AIM OF THE TASK » From the line with "Рамазан айының басталуына" through the line with "Оқиғалар (336, 11)", repeat the entries verbatim, both end lines included, and add nothing.

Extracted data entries
+++++
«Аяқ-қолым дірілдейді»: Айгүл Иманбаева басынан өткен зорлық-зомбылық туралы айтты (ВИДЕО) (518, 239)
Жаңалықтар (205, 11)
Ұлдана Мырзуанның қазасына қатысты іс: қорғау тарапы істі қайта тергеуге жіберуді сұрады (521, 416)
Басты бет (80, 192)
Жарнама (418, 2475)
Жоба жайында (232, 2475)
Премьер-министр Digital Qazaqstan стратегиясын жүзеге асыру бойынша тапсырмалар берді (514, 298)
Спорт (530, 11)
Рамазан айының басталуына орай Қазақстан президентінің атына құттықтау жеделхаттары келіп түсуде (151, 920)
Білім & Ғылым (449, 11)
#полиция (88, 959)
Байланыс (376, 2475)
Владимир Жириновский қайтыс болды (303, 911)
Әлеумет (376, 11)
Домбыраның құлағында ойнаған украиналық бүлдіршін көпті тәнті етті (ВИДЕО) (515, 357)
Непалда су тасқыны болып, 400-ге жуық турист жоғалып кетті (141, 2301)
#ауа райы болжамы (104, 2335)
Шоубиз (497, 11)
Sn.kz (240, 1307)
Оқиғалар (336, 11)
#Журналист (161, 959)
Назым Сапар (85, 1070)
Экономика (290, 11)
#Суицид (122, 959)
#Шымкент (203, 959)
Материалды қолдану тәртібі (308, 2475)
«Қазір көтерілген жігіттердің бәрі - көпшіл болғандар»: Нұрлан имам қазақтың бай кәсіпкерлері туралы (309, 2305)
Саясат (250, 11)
+++++
TASK RESULT »
Рамазан айының басталуына орай Қазақстан президентінің атына құттықтау жеделхаттары келіп түсуде (151, 920)
Білім & Ғылым (449, 11)
#полиция (88, 959)
Байланыс (376, 2475)
Владимир Жириновский қайтыс болды (303, 911)
Әлеумет (376, 11)
Домбыраның құлағында ойнаған украиналық бүлдіршін көпті тәнті етті (ВИДЕО) (515, 357)
Непалда су тасқыны болып, 400-ге жуық турист жоғалып кетті (141, 2301)
#ауа райы болжамы (104, 2335)
Шоубиз (497, 11)
Sn.kz (240, 1307)
Оқиғалар (336, 11)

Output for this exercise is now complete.